Le secteur de la santé s’est financiarisé. Les maisons de retraite, souvent considérées comme des sites de développement de premier ordre, ont été reprises par des capitaux privés et sont gérées à des fins lucratives plutôt que pour soigner les patients. Les profits sont générés par l’ingénierie financière, l’évasion fiscale, les bas salaires et un nombre élevé de postes vacants délibérément non pourvus. Cela génère des bénéfices, des dividendes et une rémunération des dirigeants records, mais des soins médiocres pour les résidents.
Thames Water a longtemps été contrôlée par des capitaux privés et des fonds spéculatifs. Il a transféré des bénéfices et esquivé des impôts. En raison du faible investissement, de grandes quantités d’eau sont perdues chaque jour par des fuites et les compagnies des eaux déversent des eaux usées brutes dans les rivières, mettant en danger la biodiversité, la vie marine et humaine. Les actionnaires et les dirigeants s’en sortent bien tandis que les clients paient des factures plus élevées.
Les banques, les fonds spéculatifs, les fonds de capital-investissement et les fonds de pension parient sur les prix des denrées alimentaires sur les marchés financiers, provoquant des fluctuations des prix des aliments de base tels que le blé, le maïs et le maïs. Ils n’ont aucun intérêt à acheter physiquement de la nourriture, mais parient sur des contrats à terme complexes et des produits dérivés dans l’espoir que les prix augmenteront et qu’ils réaliseront un profit rapide. Le résultat est des prix plus élevés et la famine pour des millions de personnes.

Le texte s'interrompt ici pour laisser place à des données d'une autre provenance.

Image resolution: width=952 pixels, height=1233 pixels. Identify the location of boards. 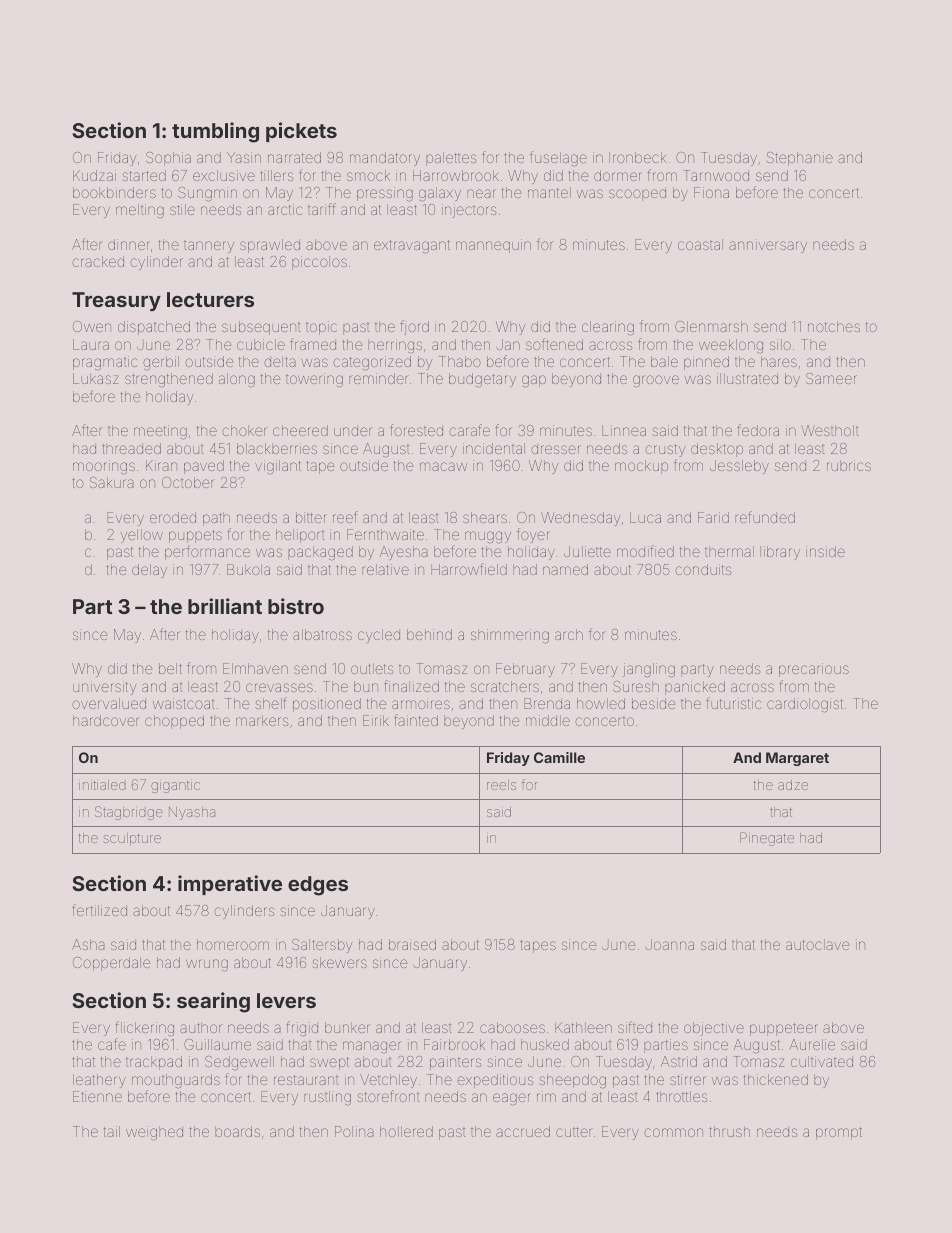
(237, 1131).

Ce qui précède ne sont que quelques exemples de la façon dont la malédiction financière dévore les villes et les ménages. Pourtant, le gouvernement en veut plus, ce qui évincera inévitablement le développement d’autres secteurs. L’essor du secteur financier s’est accompagné du déclin de l’industrie manufacturière qui nécessite souvent des investissements à long terme. En 1970, la part du secteur manufacturier dans la production économique britannique (en termes de valeur ajoutée brute) était de 27 %, contre 9,7 % en 2021.

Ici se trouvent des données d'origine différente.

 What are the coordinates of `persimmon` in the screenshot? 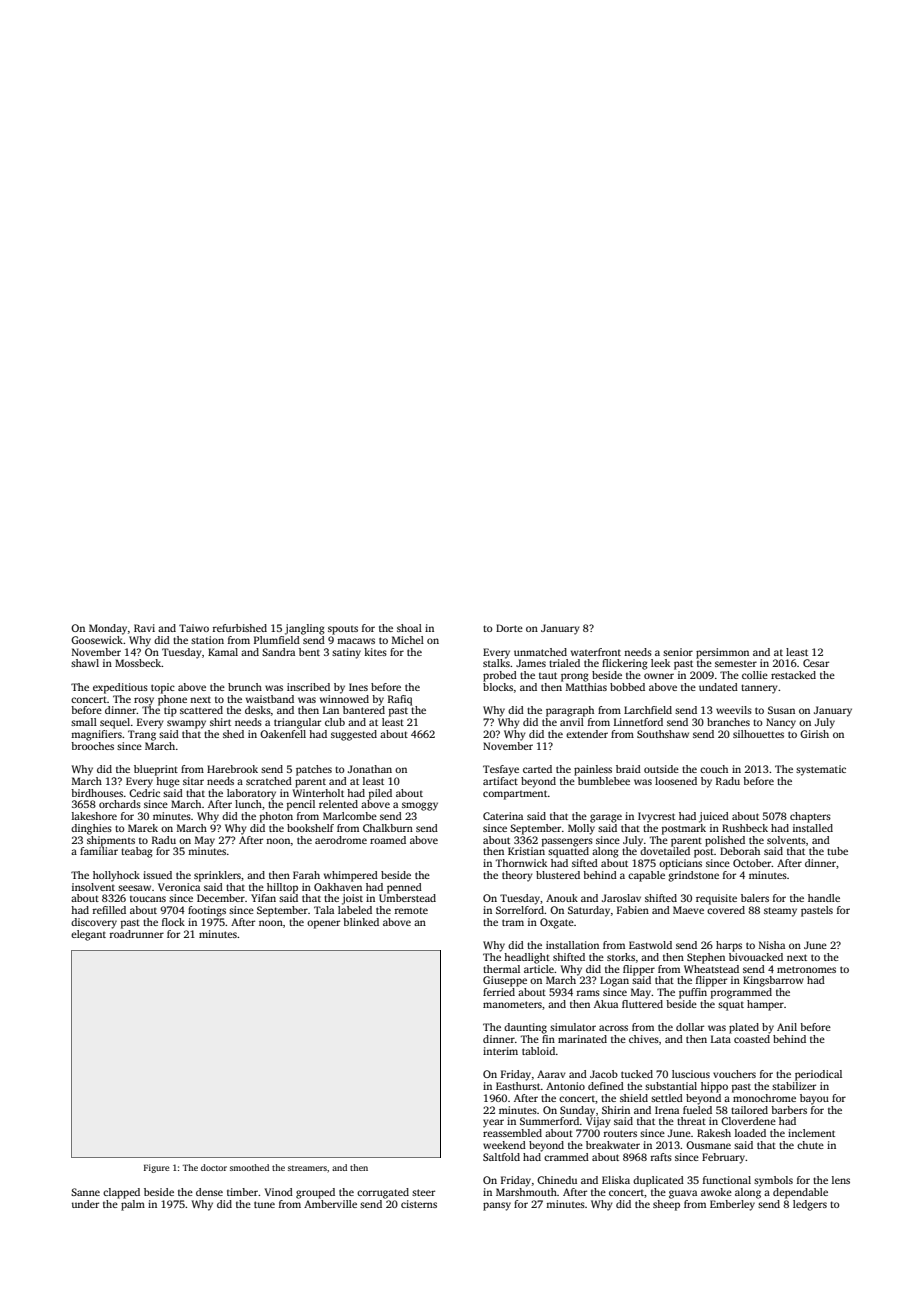 It's located at (722, 653).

La politique économique du Royaume-Uni est construite autour des intérêts des sociétés financières géantes et de leurs contrôleurs qui n’ont aucune loyauté envers un pays, un lieu, une personne ou un produit. Comme l’observe Nick Shaxson, « aujourd’hui, environ un tiers de tous les bénéfices des entreprises vont à la finance ». Pourquoi produire quelque chose, si des bénéfices peuvent être réalisés rapidement via la spéculation ? Pourtant, le gouvernement accorde la priorité à la même chose. Cela n’augmentera pas la résilience de l’économie britannique ni n’améliorera le niveau de vie des gens.